Divorce is sometimes pretty straightforward, at least from a tax perspective. Property settlements between divorcing spouses are generally tax–free. Alimony or spousal support is usually deductible by the payor and taxable to the payee. Child support is both nondeductible and nontaxable – it’s strictly an after–tax obligation. And legal fees are a nondeductible personal expense, except for amounts allocated to figuring alimony payments or tax planning during the divorce proceedings.  

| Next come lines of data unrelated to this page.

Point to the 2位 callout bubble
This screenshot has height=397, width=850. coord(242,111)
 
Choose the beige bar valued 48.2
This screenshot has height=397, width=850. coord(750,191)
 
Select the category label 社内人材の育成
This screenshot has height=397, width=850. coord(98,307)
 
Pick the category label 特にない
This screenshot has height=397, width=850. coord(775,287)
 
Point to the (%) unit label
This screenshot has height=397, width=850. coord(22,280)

But celebrity divorces can be risky business. Sometimes it’s hard for outsiders to understand the stakes, which can be quite different from ordinary splits. The Cruises had a prenup, of course. It reportedly gave Katie $3 million for each year of marriage, plus a 5,878 square foot house in Montecito, CA. And last year, Cruise deeded Holmes an apartment in Manhattan. It’s important to understand that prenuptial agreements aren’t always bulletproof – golfer Tiger Woods also had one limiting wife Elin Nordegrin to $20 million, but she wound up with five times that amount. When dealing with that amount of money, divorce proceedings and taxes become very interesting.  

Even if you aren’t a multi–millionaire, married or unmarried, you should always be aware of how your finances are integrated with others and how your decisions affect your personal wealth and your taxes!